Collected data entries
[Start of Attachment]

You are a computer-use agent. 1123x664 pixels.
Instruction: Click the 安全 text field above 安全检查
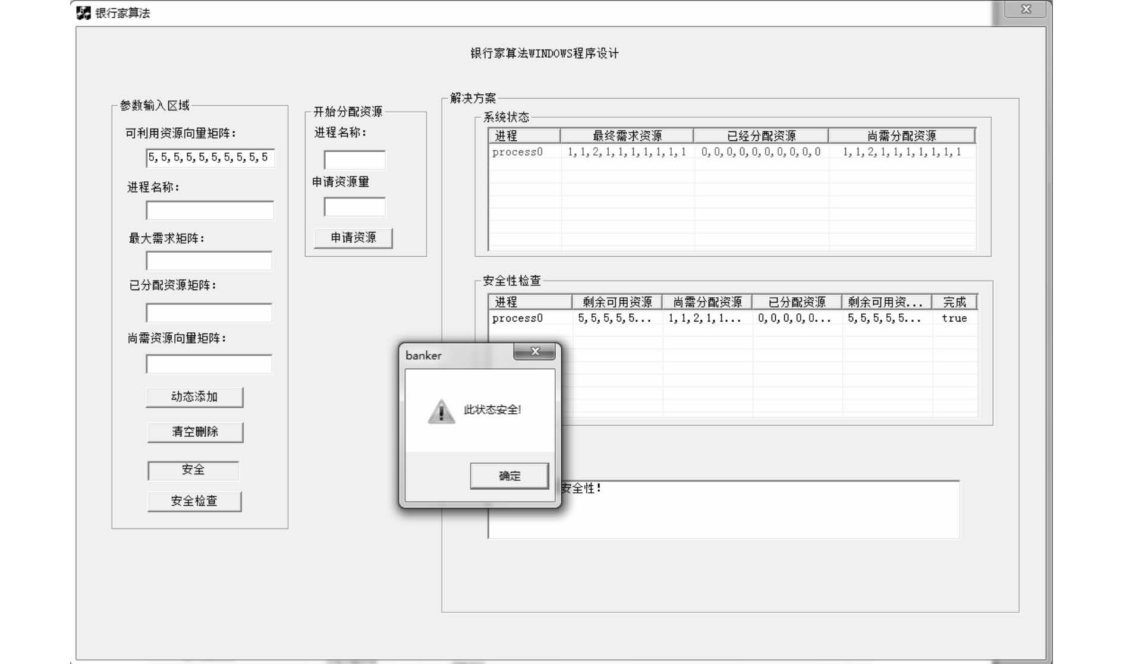tap(193, 470)
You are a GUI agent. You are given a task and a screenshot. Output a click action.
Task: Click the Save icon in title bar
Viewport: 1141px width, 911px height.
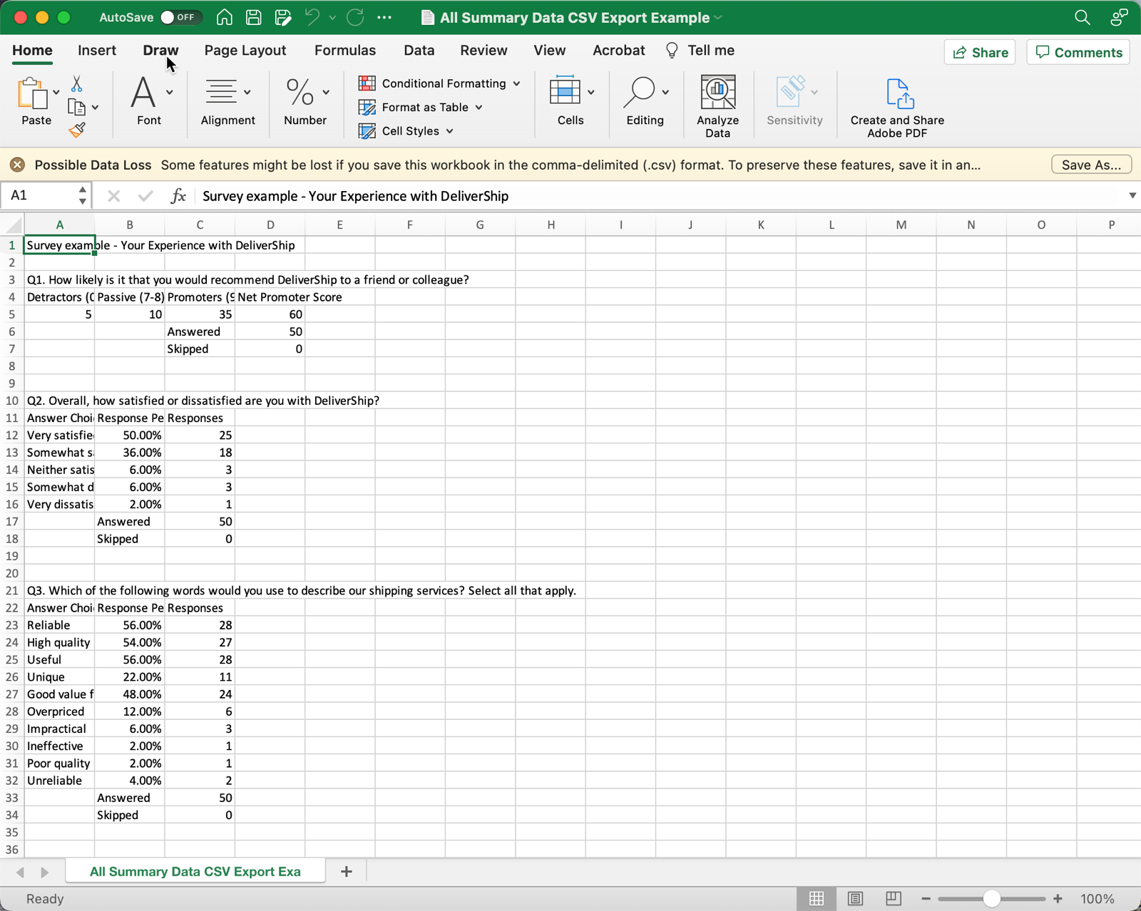click(253, 18)
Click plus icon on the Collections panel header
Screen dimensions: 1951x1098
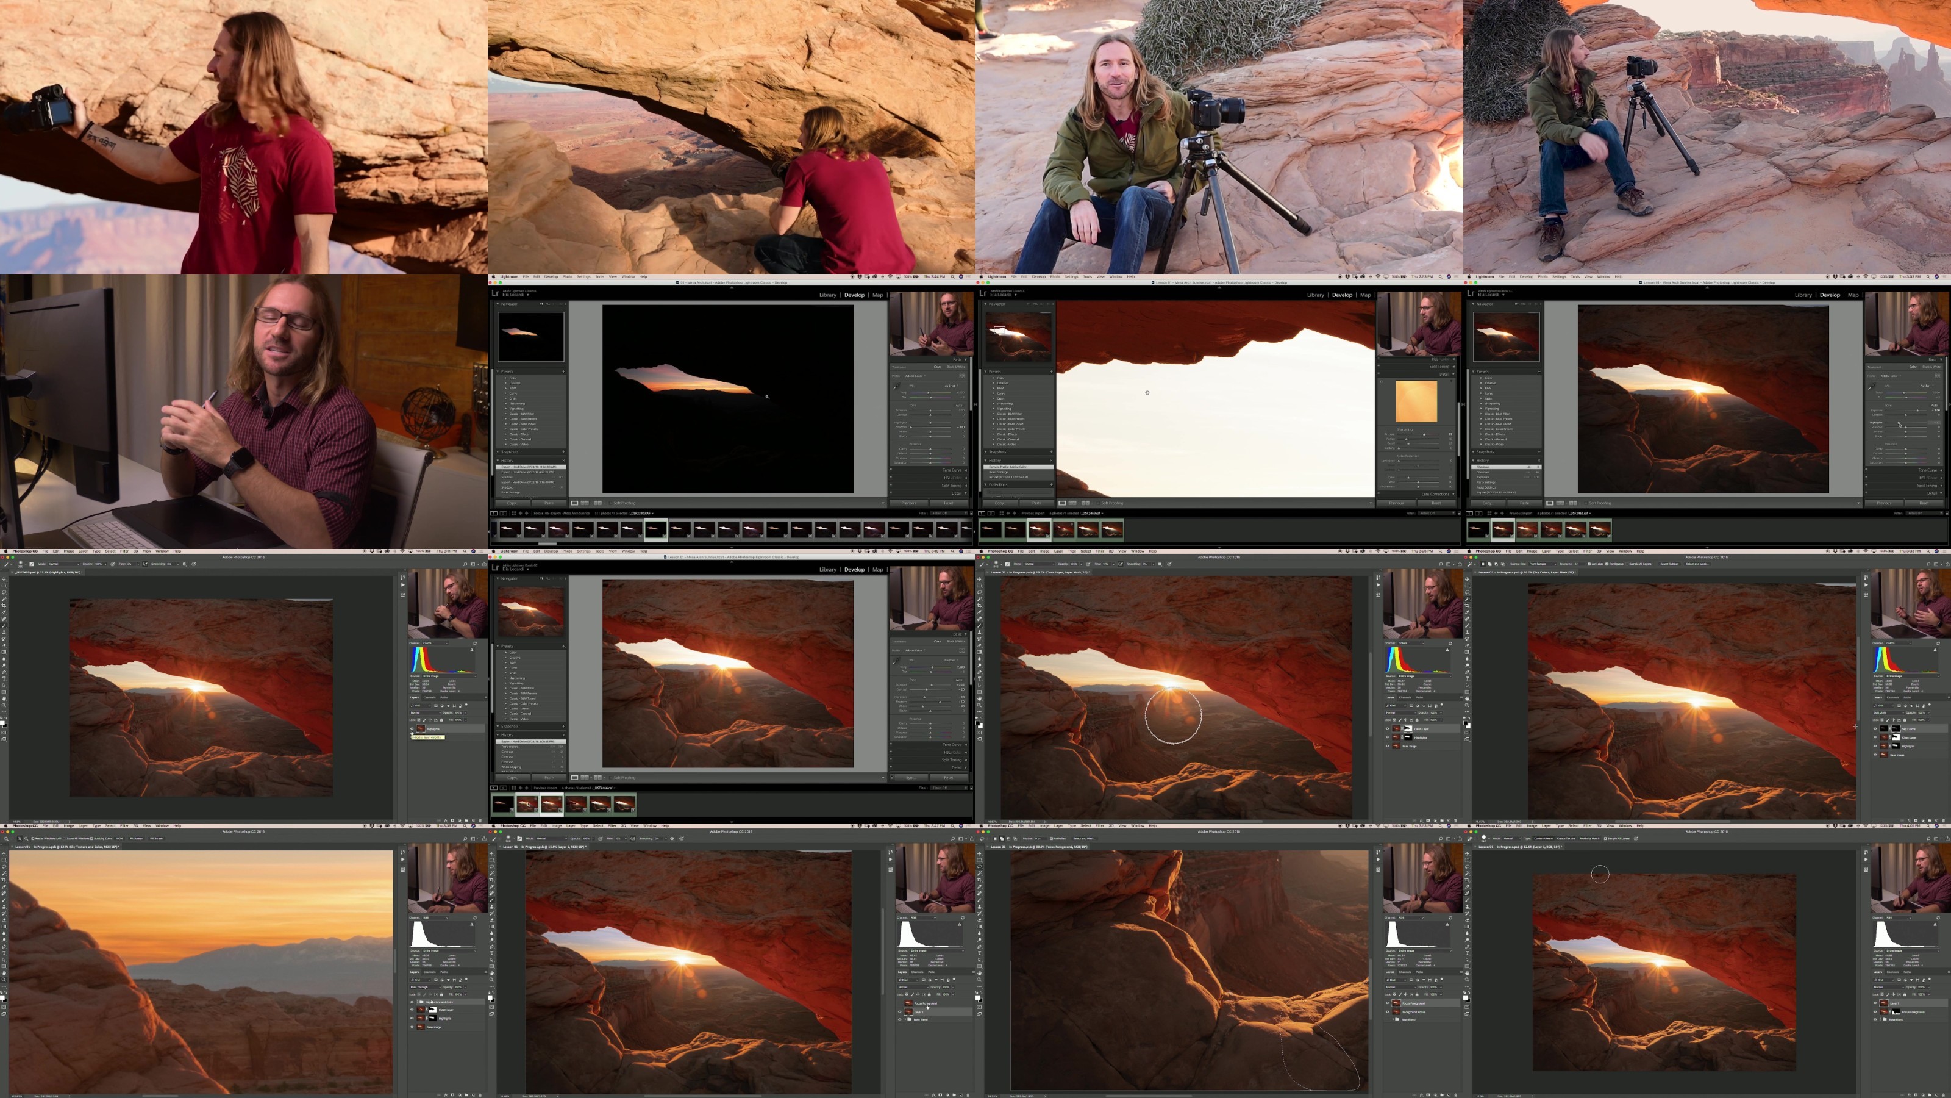[x=1052, y=485]
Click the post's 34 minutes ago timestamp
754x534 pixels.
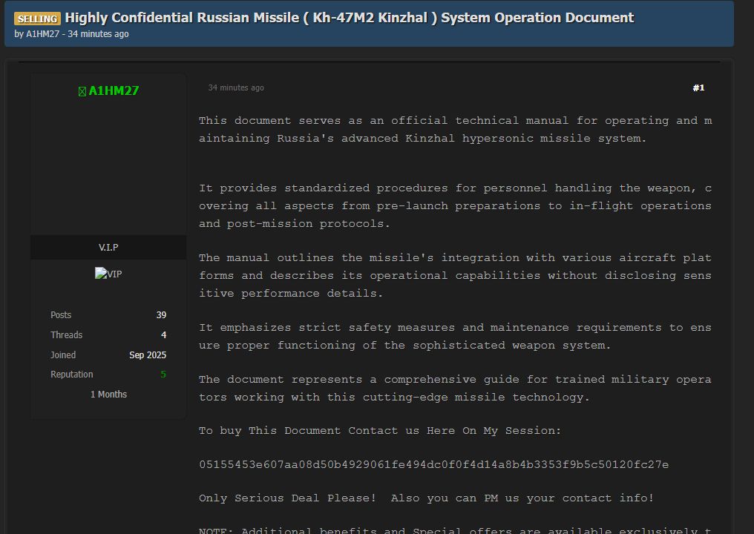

[End of Attachment]

**WHAT YOU WILL DO:**
Each line in the records that carries "pixels" must be copied out.

**EXERCISE RESULT:**
You are a computer-use agent. 1123x664 pixels.
754x534 pixels.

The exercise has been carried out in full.